> **What needs to be done**
Omit the images and reproduce the rest of the entries exactly.

> **Available data**
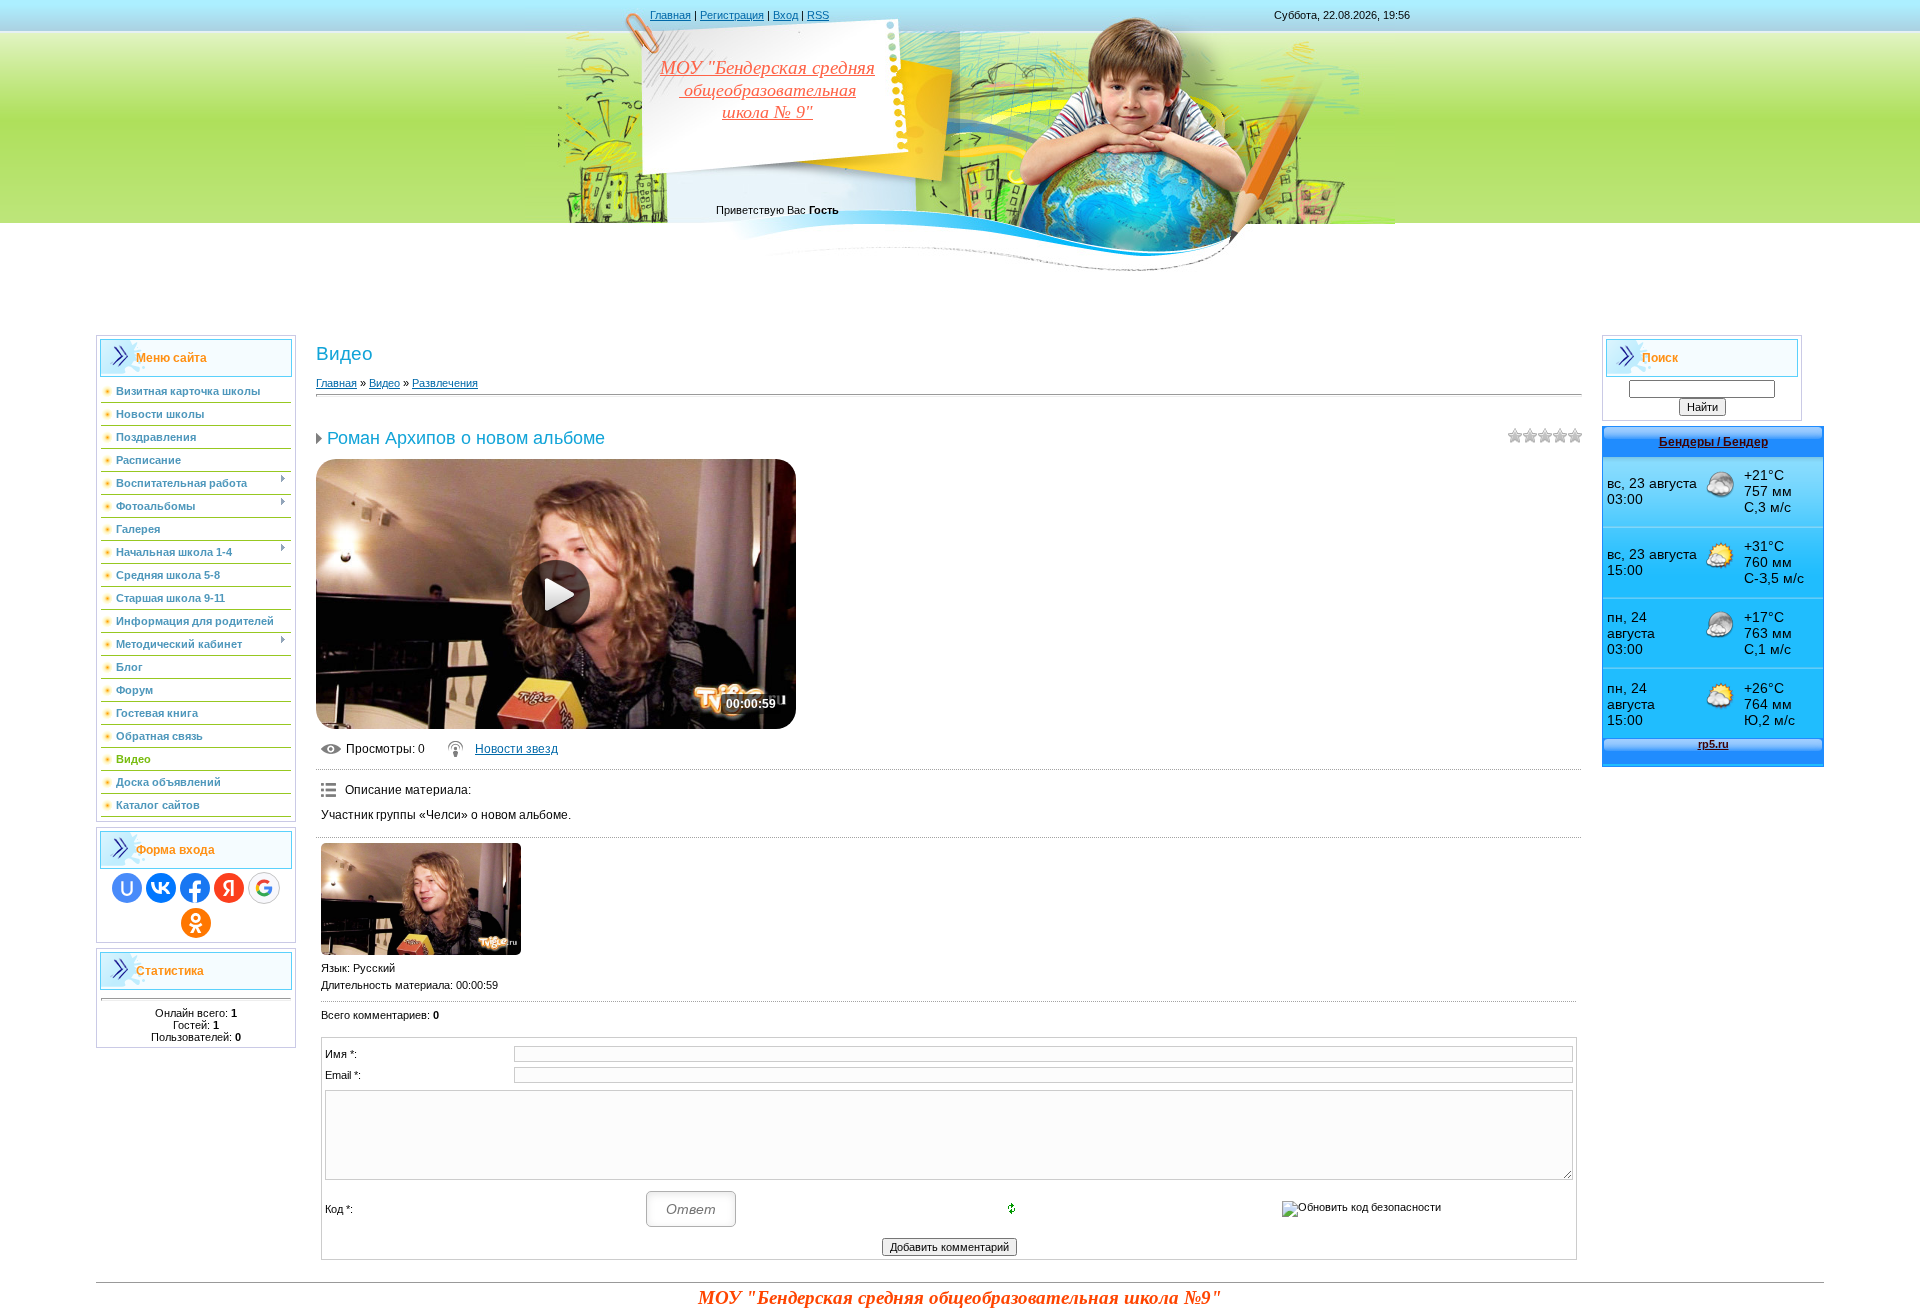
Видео (384, 383)
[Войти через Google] (264, 888)
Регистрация (732, 15)
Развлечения (445, 383)
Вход (785, 15)
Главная (670, 15)
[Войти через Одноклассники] (196, 923)
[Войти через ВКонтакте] (161, 888)
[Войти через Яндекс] (229, 888)
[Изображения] (421, 899)
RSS (818, 15)
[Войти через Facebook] (195, 888)
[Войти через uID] (127, 888)
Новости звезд (516, 749)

> **Output of the exercise**
Видео (384, 383)
[Войти через Google] (264, 888)
Регистрация (732, 15)
Развлечения (445, 383)
Вход (785, 15)
Главная (670, 15)
[Войти через Одноклассники] (196, 923)
[Войти через ВКонтакте] (161, 888)
[Войти через Яндекс] (229, 888)
[Изображения] (421, 899)
RSS (818, 15)
[Войти через Facebook] (195, 888)
[Войти через uID] (127, 888)
Новости звезд (516, 749)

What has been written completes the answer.